Sucharita Dutta-Asane negotiates a similar situation, albeit from the opposite end of the spectrum. “Elders would not stop discussing how the city, a paradise at one time, had turned into an oven,” she writes in ‘Zeitgeist’, one of five prose pieces included in the book. Bored of hearing how the climate of the city had changed for the worse, a young narrator of the piece demands: “Who had brought about this doom?” The answer is obvious.

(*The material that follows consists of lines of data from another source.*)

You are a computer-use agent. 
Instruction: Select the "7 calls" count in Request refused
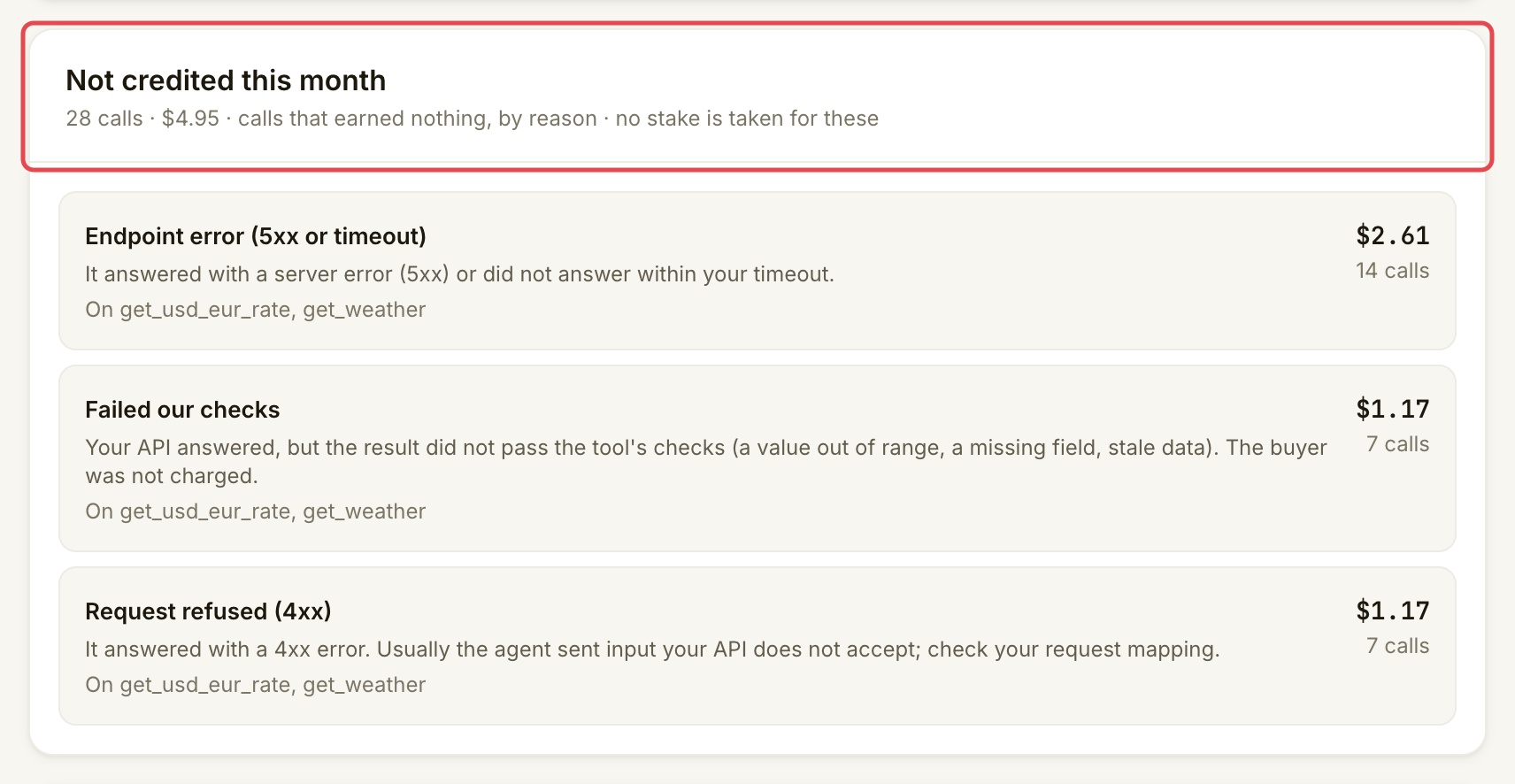tap(1398, 646)
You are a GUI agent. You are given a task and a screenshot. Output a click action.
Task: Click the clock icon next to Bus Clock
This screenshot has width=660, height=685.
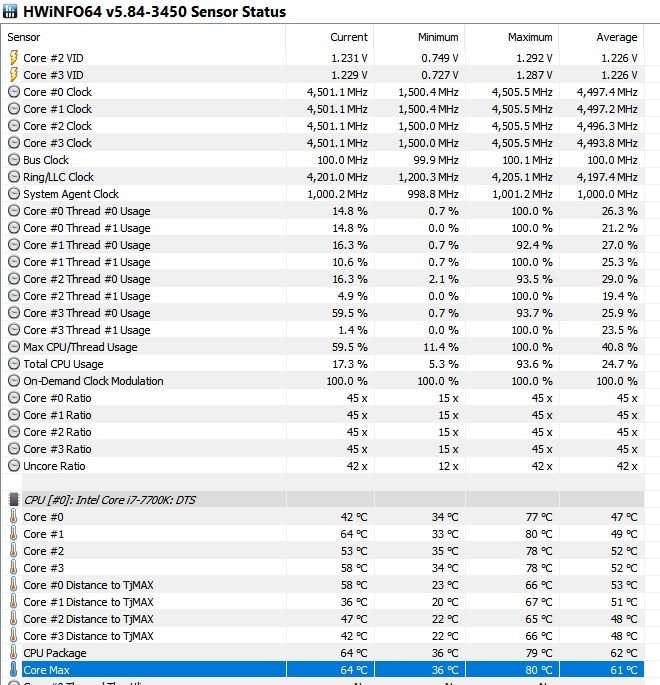[x=14, y=160]
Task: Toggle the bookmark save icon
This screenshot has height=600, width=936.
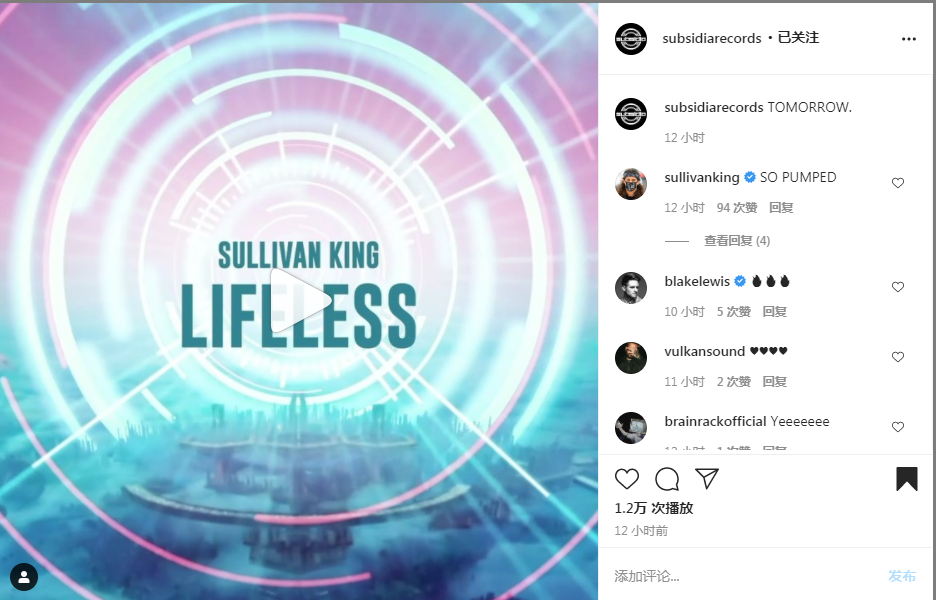Action: (x=906, y=479)
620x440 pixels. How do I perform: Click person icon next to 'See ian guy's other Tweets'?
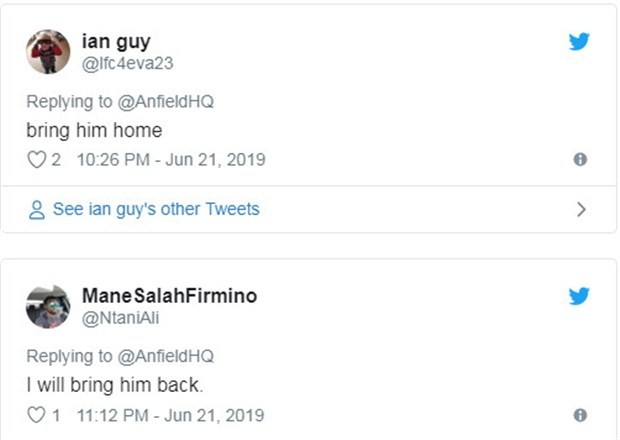coord(37,210)
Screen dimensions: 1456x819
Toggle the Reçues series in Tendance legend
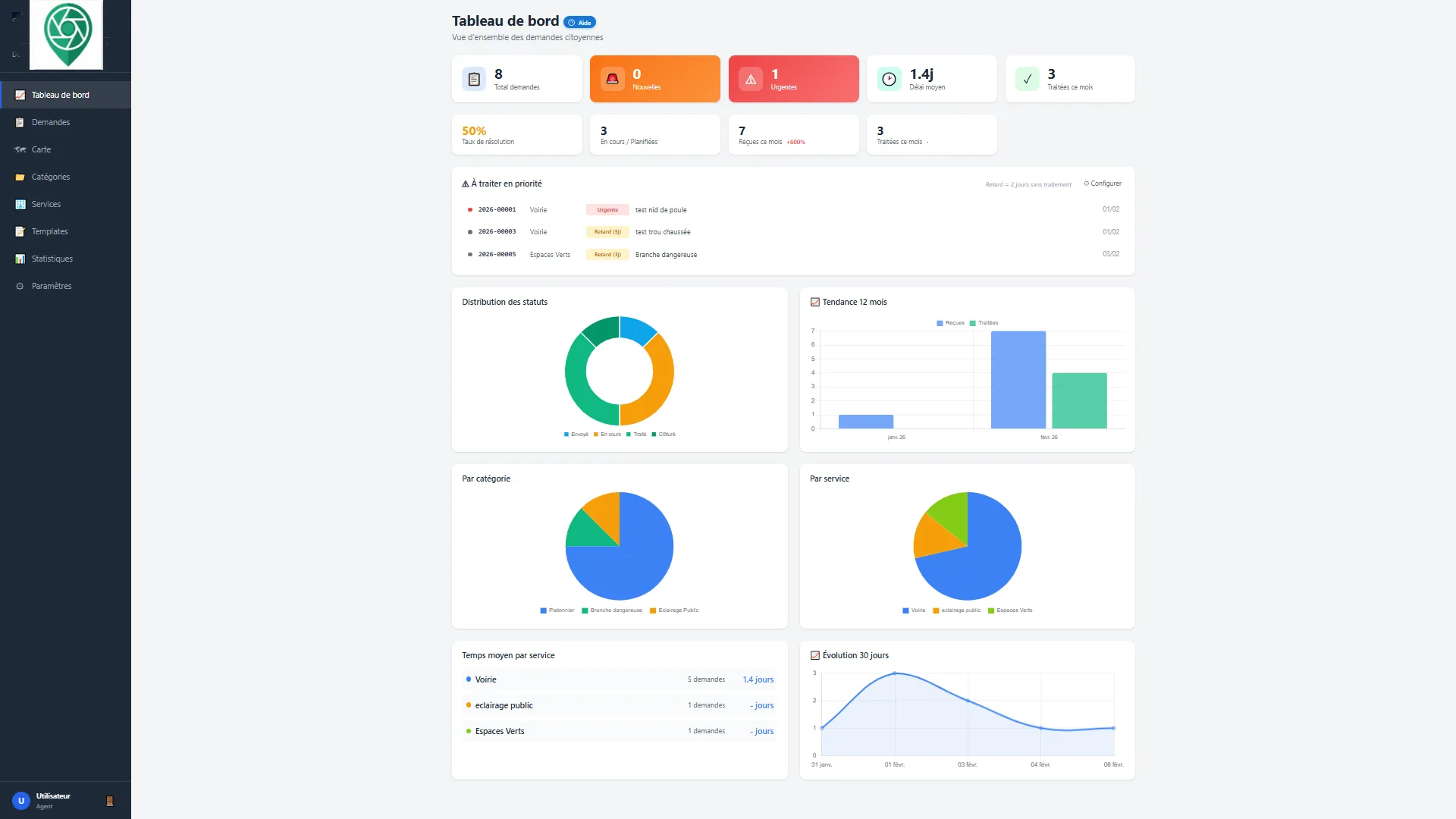(950, 323)
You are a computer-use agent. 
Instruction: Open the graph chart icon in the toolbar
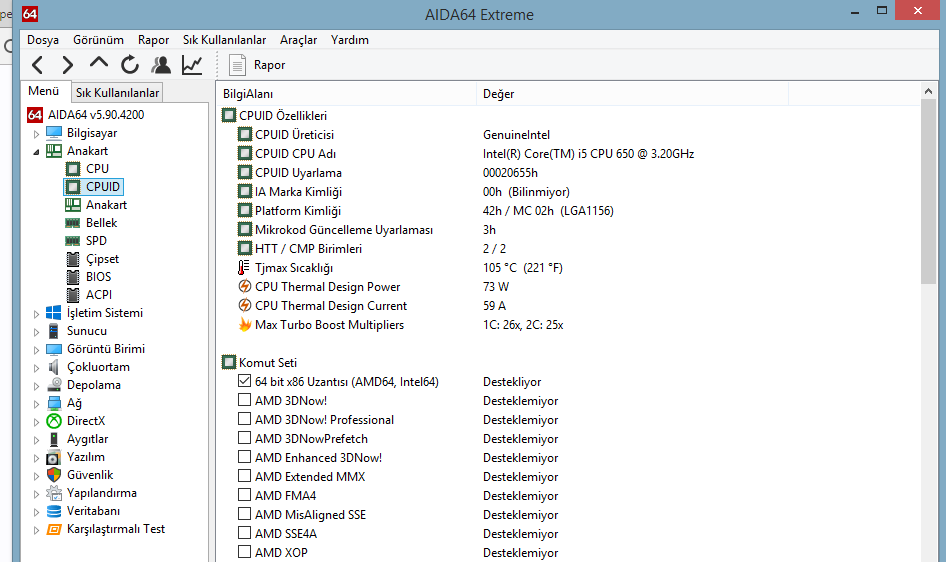pos(191,65)
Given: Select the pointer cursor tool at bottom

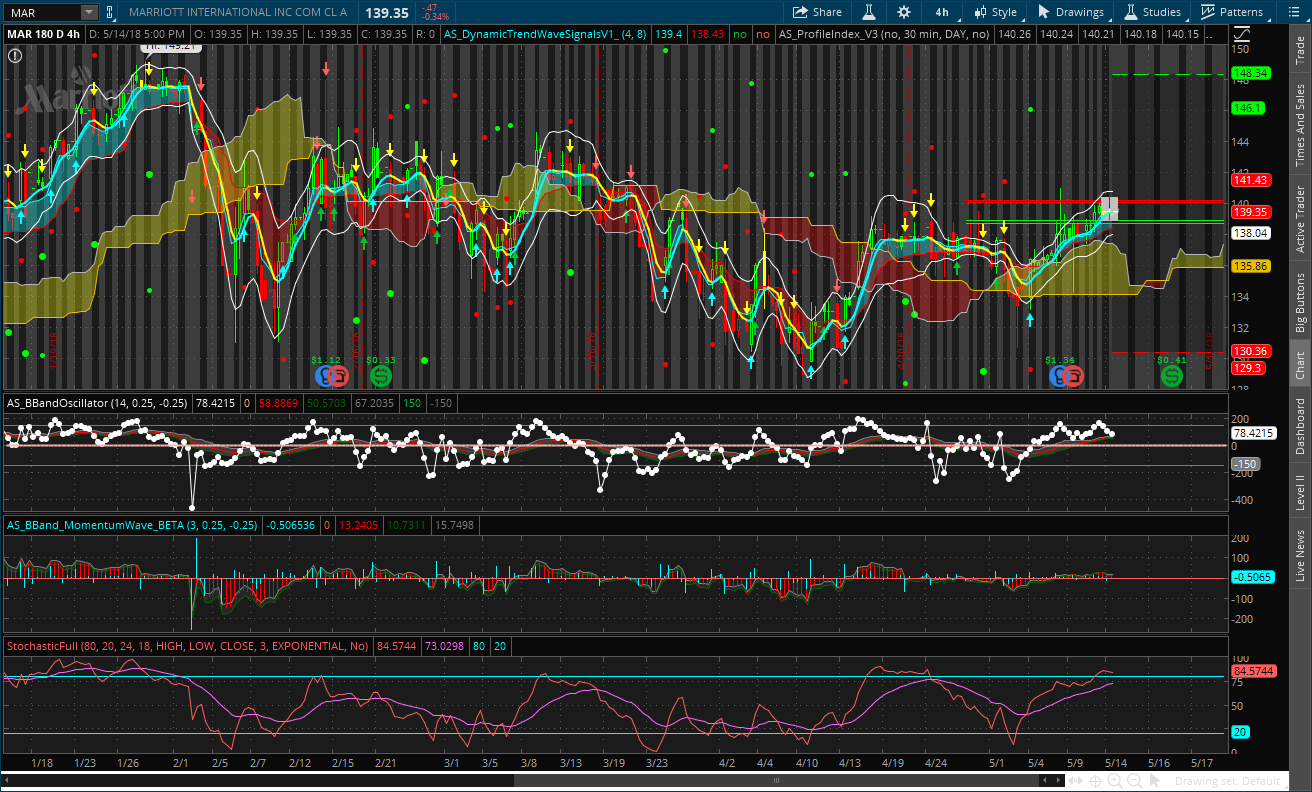Looking at the screenshot, I should pyautogui.click(x=1155, y=780).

In the preface to the book, Ranjit Hoskote writes: “It [the book] calls… for a new attentiveness to what remains magical and mysterious about our world. And it summons us to a re-enchantment of all that has been violated and rendered desolate.” As cities shutdown around the world earlier this year because of the novel coronavirus, people reported how birdsong had become more common. “By analysing the calls of sparrows recorded over decades, scientists confirmed a change in the birds’ vocal repertoire when the city fell quiet,” reported the BBC in September. “And while it might have seemed to human ears that bird song got louder, the sparrows actually sang more quietly.”
The song of Mahapatra’s oriel might have been silenced forever, but surely there is enough mystery and magic left in the world worth fighting for. This book does a good job of reminding us of that.
Uttaran Das Gupta is a poet and novelist, and teaches at OP Jindal Global University, Sonipat.